In the first part we offer a theoretical discussion of a superfluid, first from a general perspective and then concentrating on its distinct features when restricted to two-dimensions. One of the hallmarks of superfluidity in all dimensions, predicted by the highly successful hydrodynamic two-fluid model and observed in both liquid helium and ultracold atomic gases, is the existence of two kinds of sound excitations, the first and second sound. Unlike its three dimensional counter-part, however, superfluidity in two dimensions is associated with the pairing of vortices of opposite circulation as described by the Berezinskii-Kosterlitz-Thouless (BKT) theory, rather than the emergence of true long-range order. One of the most well-known features of BKT superfluidity is the universal jump in its superfluid density at a critical temperature without any discontinuities in the fluid’s thermodynamic properties.

In the second part we describe the experimental realisation and the characterisation of a versatile two-dimensional box trap for the confinement of a 39K atomic gas. Our apparatus is the outcome of merging a previously existing experimental setup with a series of modifications and extensive additions. Importantly for this thesis, we are able to tune the interactions of the gas with the aid of a magnetic Feshbach resonance, reaching the hydrodynamic regime where the predictions of the two-fluid model for a two-dimensional superfluid are expected to be valid.

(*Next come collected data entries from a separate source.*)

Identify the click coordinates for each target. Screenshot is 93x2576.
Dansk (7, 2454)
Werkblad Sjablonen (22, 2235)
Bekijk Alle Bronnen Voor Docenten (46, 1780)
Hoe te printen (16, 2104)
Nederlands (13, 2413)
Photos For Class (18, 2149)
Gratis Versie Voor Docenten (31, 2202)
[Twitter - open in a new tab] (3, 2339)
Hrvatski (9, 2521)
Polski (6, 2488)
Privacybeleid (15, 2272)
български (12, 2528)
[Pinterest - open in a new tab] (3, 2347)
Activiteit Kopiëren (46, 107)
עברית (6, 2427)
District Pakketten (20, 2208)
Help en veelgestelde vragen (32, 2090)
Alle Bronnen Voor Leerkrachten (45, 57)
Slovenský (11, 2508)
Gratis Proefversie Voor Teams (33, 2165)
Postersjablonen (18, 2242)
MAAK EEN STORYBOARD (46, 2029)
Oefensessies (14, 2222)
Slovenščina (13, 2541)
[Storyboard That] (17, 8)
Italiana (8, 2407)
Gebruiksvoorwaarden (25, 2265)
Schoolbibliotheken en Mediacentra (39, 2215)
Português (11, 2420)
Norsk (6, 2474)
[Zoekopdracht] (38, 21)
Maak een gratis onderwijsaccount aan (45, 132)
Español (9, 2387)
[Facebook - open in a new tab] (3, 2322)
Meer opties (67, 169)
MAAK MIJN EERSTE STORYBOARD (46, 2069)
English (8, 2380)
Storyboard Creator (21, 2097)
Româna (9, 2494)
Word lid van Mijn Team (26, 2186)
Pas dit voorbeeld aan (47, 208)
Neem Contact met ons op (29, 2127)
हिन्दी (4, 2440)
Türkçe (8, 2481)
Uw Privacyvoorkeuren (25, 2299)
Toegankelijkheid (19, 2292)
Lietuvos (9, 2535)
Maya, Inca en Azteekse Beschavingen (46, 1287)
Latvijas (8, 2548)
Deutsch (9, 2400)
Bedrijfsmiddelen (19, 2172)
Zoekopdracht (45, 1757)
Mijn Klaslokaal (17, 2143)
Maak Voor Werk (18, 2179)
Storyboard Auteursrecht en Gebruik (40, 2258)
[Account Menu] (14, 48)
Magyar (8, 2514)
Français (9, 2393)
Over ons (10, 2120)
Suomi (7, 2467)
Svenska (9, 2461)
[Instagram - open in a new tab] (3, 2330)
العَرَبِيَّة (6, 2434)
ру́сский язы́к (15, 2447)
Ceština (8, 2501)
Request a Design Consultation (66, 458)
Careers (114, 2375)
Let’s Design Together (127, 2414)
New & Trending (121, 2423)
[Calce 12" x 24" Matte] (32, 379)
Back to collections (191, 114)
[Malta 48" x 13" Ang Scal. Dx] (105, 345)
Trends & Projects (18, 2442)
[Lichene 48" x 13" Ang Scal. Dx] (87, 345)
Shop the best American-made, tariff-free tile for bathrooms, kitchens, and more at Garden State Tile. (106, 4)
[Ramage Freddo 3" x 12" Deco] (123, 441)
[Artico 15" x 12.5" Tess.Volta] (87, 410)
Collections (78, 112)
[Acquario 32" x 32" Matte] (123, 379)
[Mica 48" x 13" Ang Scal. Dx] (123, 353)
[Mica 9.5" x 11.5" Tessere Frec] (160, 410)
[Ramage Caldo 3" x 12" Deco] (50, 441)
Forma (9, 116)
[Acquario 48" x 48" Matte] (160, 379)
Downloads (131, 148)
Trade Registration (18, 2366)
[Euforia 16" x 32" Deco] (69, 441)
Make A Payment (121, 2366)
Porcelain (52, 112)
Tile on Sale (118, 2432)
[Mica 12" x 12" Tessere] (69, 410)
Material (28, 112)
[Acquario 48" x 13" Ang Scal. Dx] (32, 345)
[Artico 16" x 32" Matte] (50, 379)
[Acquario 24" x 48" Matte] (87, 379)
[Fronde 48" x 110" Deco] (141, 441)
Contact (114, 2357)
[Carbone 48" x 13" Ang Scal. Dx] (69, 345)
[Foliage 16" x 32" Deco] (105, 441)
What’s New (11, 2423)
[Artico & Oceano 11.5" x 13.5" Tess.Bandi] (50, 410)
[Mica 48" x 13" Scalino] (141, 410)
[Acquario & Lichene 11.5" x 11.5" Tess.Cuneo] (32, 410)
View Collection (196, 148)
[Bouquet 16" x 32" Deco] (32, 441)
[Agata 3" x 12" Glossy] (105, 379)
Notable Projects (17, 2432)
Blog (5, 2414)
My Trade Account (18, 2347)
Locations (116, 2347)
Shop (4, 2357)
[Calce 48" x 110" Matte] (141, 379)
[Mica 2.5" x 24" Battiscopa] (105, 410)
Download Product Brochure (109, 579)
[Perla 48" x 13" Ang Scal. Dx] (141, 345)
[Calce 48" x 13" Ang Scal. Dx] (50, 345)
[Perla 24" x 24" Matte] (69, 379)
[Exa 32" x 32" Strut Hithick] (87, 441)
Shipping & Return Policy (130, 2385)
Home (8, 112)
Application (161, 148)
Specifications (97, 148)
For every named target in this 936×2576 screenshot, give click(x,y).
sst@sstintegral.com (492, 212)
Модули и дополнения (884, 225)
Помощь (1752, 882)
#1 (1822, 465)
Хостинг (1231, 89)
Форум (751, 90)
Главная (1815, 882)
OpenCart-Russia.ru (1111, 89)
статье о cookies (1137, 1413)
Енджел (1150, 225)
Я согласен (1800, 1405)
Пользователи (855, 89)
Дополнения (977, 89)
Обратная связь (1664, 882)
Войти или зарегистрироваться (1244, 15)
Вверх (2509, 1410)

With a homogeneous and tunable two-dimensional gas at hand, in the third part of this thesis we describe our experimental method to observe both first and second sound; the latter is seen for the first time in any two-dimensional fluid. From the two temperature-dependent measured sound speeds we deduce its superfluid density, a central quantity for a superfluid that had so far remained elusive in ultracold gases. Our results agree with BKT theory, including the prediction for the universal superfluid-density jump.